Governor drops builders from tax plan

By Howard Fischer
Capitol Media Services
Tucson, Arizona | Published: 05.10.2008
PHOENIX — Gov. Janet Napolitano agreed to take home builders off the financial hook for paying for new roads in exchange for a $100,000 donation to a campaign to persuade voters to boost their own taxes.
The deal, outlined in a letter obtained by Capitol Media Services, resulted in the recrafting of the $42.6 billion transit improvement initiative shortly before it was filed Tuesday to remove a provision to raise at least some of the money from fees on new developments — fees that would be added to the cost of new homes.
Instead the final version of the initiative — the one being circulated for signatures — calls for the entire costs of new highways, widened roads and mass transit projects to be paid for with a 1-cent increase in the state sales tax, an increase of 18 percent from the current 5.6 cent state levy.
With the development fees gone, Connie Wilhelm, president of the Home Builders Association of Central Arizona, promised to provide $100,000 up front to help gather the more than 153,000 signatures that transit-tax backers need by July 3 to put the measure on the November ballot.
That, however, may just be the beginning: The letter from Wilhelm to the governor — crafted at the insistence of the governor, according to Dennis Burke, Napolitano's chief of staff — also commits the home builders to "engaging in further discussions regarding funding for the campaign" after the petitions are filed.
And the home builders also agreed not to oppose a second initiative sponsored by environmental groups to put 570,000 acres of state trust land forever off limits to development. Home builders not only opposed a similar initiative last year but even crafted their own alternative.
Spencer Kamps, lobbyist for the home builders group, defended the deal to put the financial burden on all residents.
"Everybody uses it," he said, referring to roads. And Kamps brushed aside a question of whether Arizona would need new roads and to widen existing ones if it were not for the new developments that are being constructed by his organization's members.
Kamps said the people moving to Arizona will also be paying sales taxes on the items they buy. He said charging both sales taxes and impact fees would amount to double taxation.
Jack Lunsford, a member of the TIME Coalition, which is pushing the ballot measure, said there were legitimate reasons to redraft the initiative to remove development fees.
He said there is a "cycle of home development" in Arizona, as shown by the current slump.
"So what happens to the revenue stream in terms of predictability?" he asked. By contrast, Lunsford said, it is easier to calculate how much a penny increase in the sales tax will generate.
Burke defended the deal between the governor and the home builders. "You do that with (legislative) bills," he said.
"Someone comes along and says, 'I can't support that unless you change this, this and this, and that's critical for my support,' " Burke said. "I'm not sure why it's viewed as secret or kind of nefarious."
And he said the fact the agreement was memorialized in a letter to the governor shows no one was trying to hide anything.
But the Governor's Office did not provide copies of the letter to the media until they were requested Friday, even though it was signed Tuesday, the day the initiative was filed.

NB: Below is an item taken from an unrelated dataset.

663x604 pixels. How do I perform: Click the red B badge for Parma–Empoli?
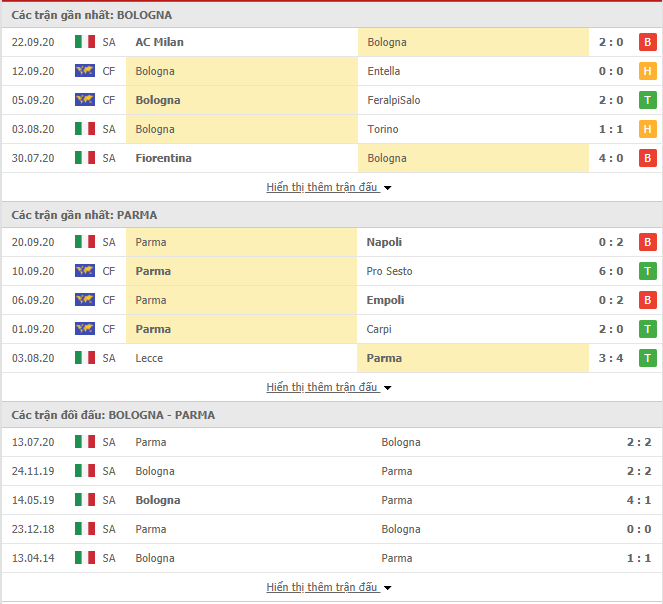647,300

Nor did the governor provide any details about the deal Wednesday when asked about the fairness of having the entire $42.6 billion burden put on the back of people who buy consumer items.
"It's not the kind of thing you put out in a press release," Burke said.

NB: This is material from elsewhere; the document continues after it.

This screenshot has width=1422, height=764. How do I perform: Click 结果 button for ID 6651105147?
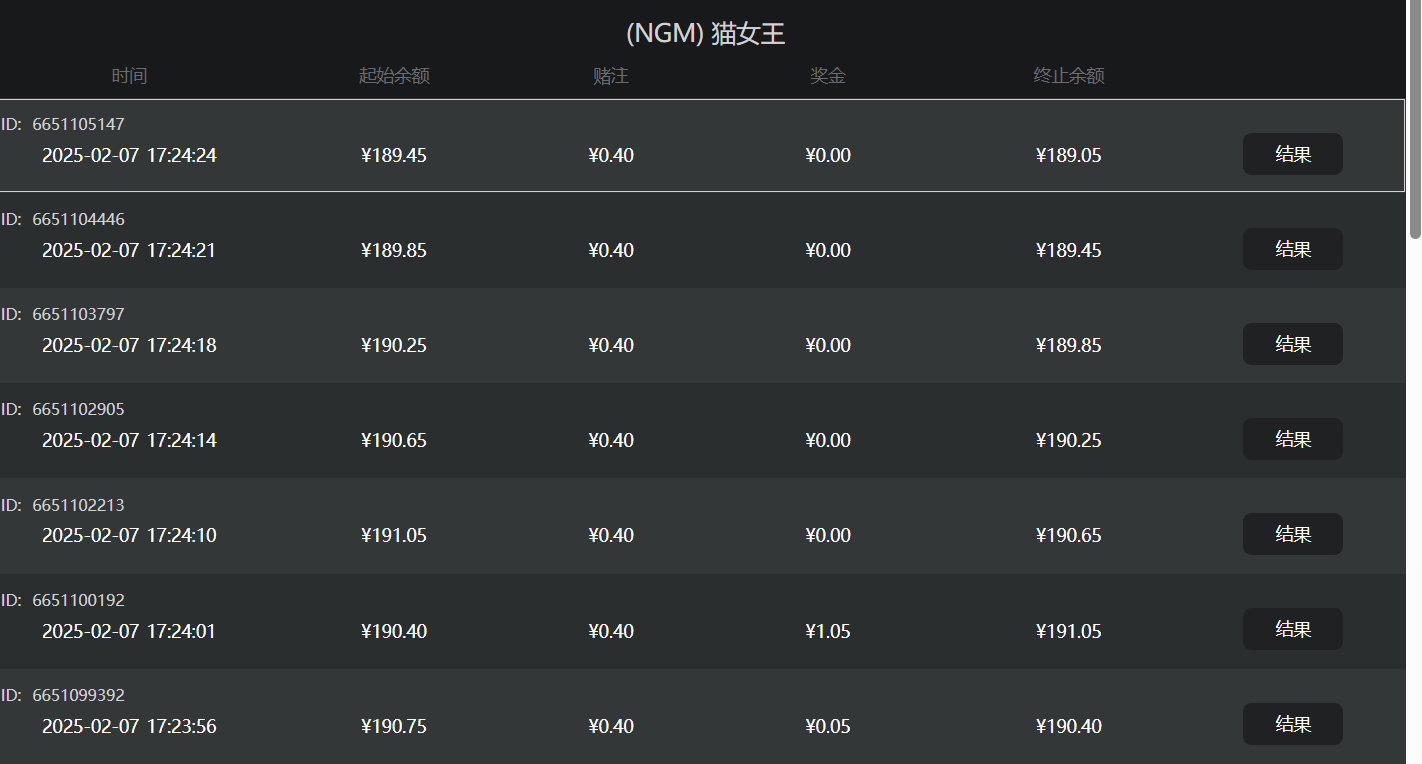click(x=1292, y=154)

And he said the deal still leaves the door open for future tax on development for other transportation needs.
Burke also said the $100,000 was not a payoff by the home builders for the deal.

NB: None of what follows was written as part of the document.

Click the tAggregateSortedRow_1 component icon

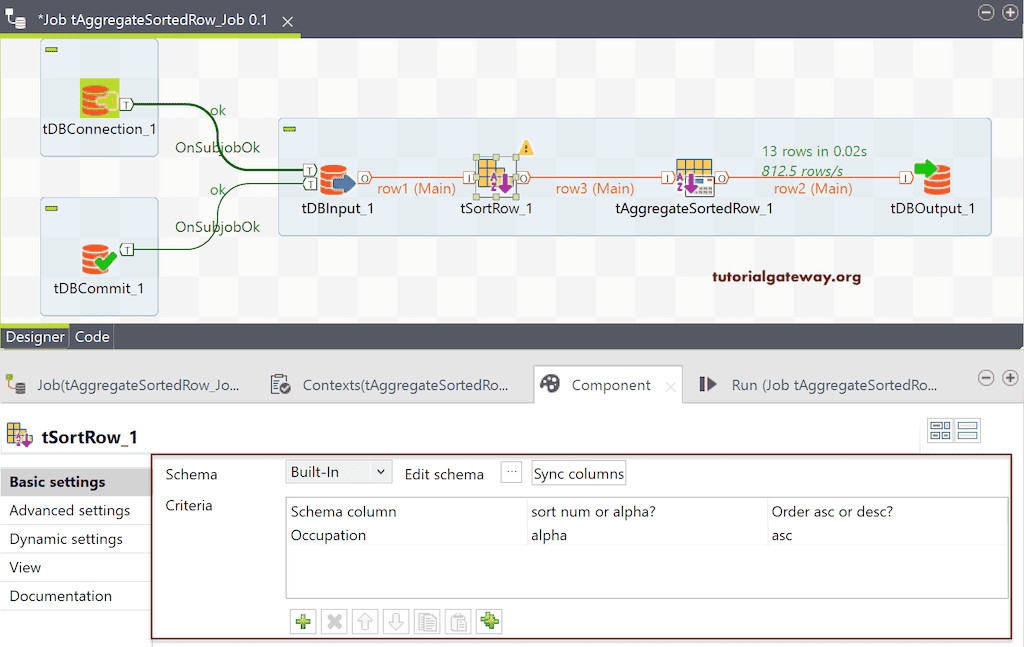695,177
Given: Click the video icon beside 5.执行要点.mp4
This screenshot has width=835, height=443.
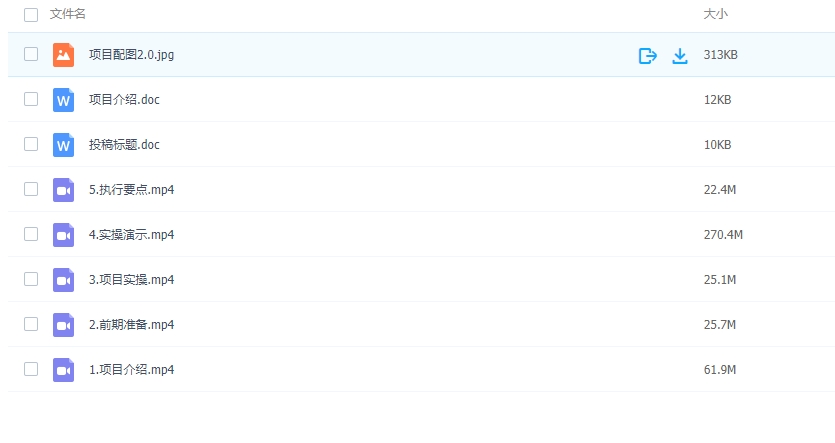Looking at the screenshot, I should click(x=64, y=190).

He said the home builders, in talks with the governor, promised to support the transit tax initiative if there were no fees on development.
Pressed by Napolitano for what that support meant, Burke said the home builders agreed to that $100,000 upfront donation and a promise of more later.
He said that $100,000 will help gather the necessary signatures.
Kamps, asked about the donation to the transit tax initiative, said, "I'm not going to comment." He also would not discuss why the home builders agreed not to oppose the trust land initiative, saying only "the letter (from Wilhelm) speaks for itself."
That trust land initiative is designed to protect 570,000 of the state's estimated 9.3 million acres of trust lands given to Arizona by the federal government when it became a state in 1912.
Current federal law and the state constitution require the state to sell or lease the property with most of the proceeds benefiting education.
This initiative would alter that to create exceptions for identified parcels around the state. A similar initiative failed narrowly in 2006 amid home builder opposition.